Cet été, j'ai lu "La femme gelée", de l'incroyable Annie Ernaux. Si vous ne le connaissez pas, je vous conseille vraiment la lecture de cet ouvrage. Et comme il n'y a pas meilleure façon de vous y encourager que comme cela, je crois, voici quelques citations, tirées de ce livre :
« Être une petite fille c’était d’abord être moi, toujours tellement grande pour son âge, costaude heureusement malgré sa mine blanchette, un petit bidon en avant, pas de taille jusqu’à douze ans. La jupe ne tiendra pas sans bretelles assure la couturière, ou une ceinture serrée « Des bretelles, qu’elle soit à l’aise ». Rien que des vêtements pour être à l’aise avec en plus l’avantage qu’ils ont de durer longtemps. La coquetterie, les chatteries, les sourires coquins, les larmes pour attendrir, j’ignore complètement. Ma mère juge sévèrement les « faiseuses d’embarras », appelle simagrées les pleurs, « tu pisseras moins cette nuit ».
« Faire plaisir. Après tout qu’est-ce que ça peut bien faire d’aller voir El perdido plutôt que L’année dernière à Marienbad, il a le droit d’aimer les westerns, j’irai voir Resnais sans lui. Parce que réciprocité, zéro. Et je modelais mon corps comme ils voulaient, je t’aime en noir, fais-toi un chignon, tu serais bien avec une robe violette. Docile, cloche, mais encore trop discutailleuse, agressive, je veux leur faire sentir que je ne suis pas dupe, je suis comme tu veux, chignon, etc. mais ça me fait chier et tes westerns m’emmerdent. Comme conduite braque, il n’y a pas mieux. »

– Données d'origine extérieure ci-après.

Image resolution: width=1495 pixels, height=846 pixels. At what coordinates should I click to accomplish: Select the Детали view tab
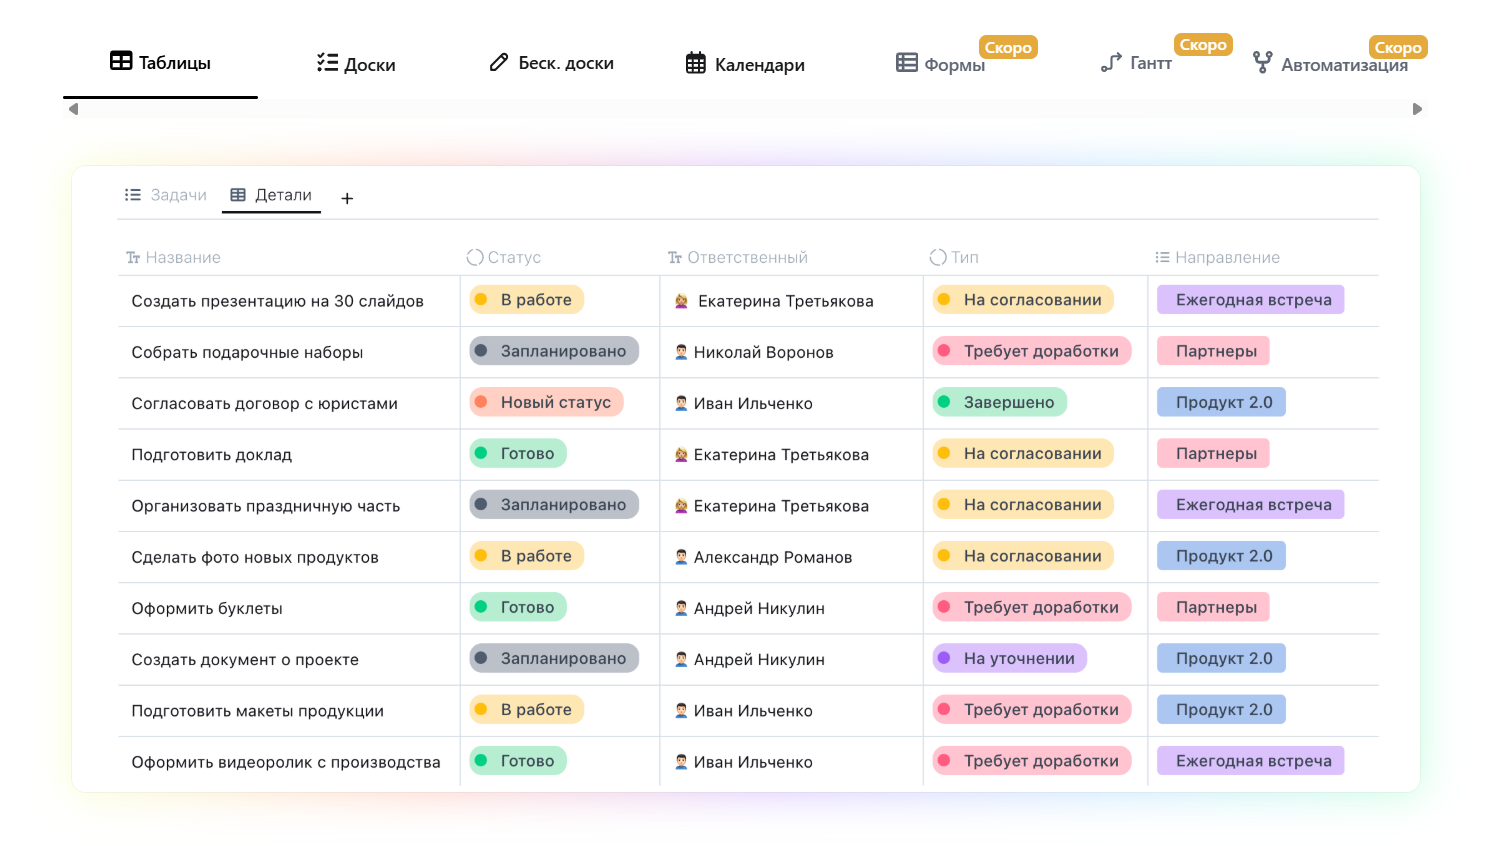(x=272, y=195)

« Mon nom, celui que j’ai appris à écrire lentement, peut-être le premier mot que mes parents m’ont obligée à orthographier correctement, celui qui faisait que j’étais moi partout, qui claquait lors d’une punition, resplendissait sur un tableau de résultats, sur les lettres de ceux que j’aimais, il a fondu d’un seul coup, Quand j’entends l’autre, plus bref, j’hésite quelques secondes avant de me l’approprier. »
« Je ne veux pas être une emmerdeuse, est-ce que c’est vraiment important, tout faire capoter, le rire, l’entente, pour des histoires de patates à éplucher, ces bagatelles relèvent-elles du problème de la liberté, je me suis mise à douter ».
« Organiser, le beau verbe à l’usage des femmes, tous les magazines regorgent de conseils, gagnez du temps, faites ci et ça, ma belle-mère, si j’étais vous pour aller plus vite, des trucs en réalité pour se farcir le plus de boulots possible en un minimum de temps sans douleur ni déprime parce que ça gênerait les autres autour ».
« Quelle tâche un homme est-il obligé de se coltiner, tous les jours, deux fois par jour, simplement parce qu’il est homme ».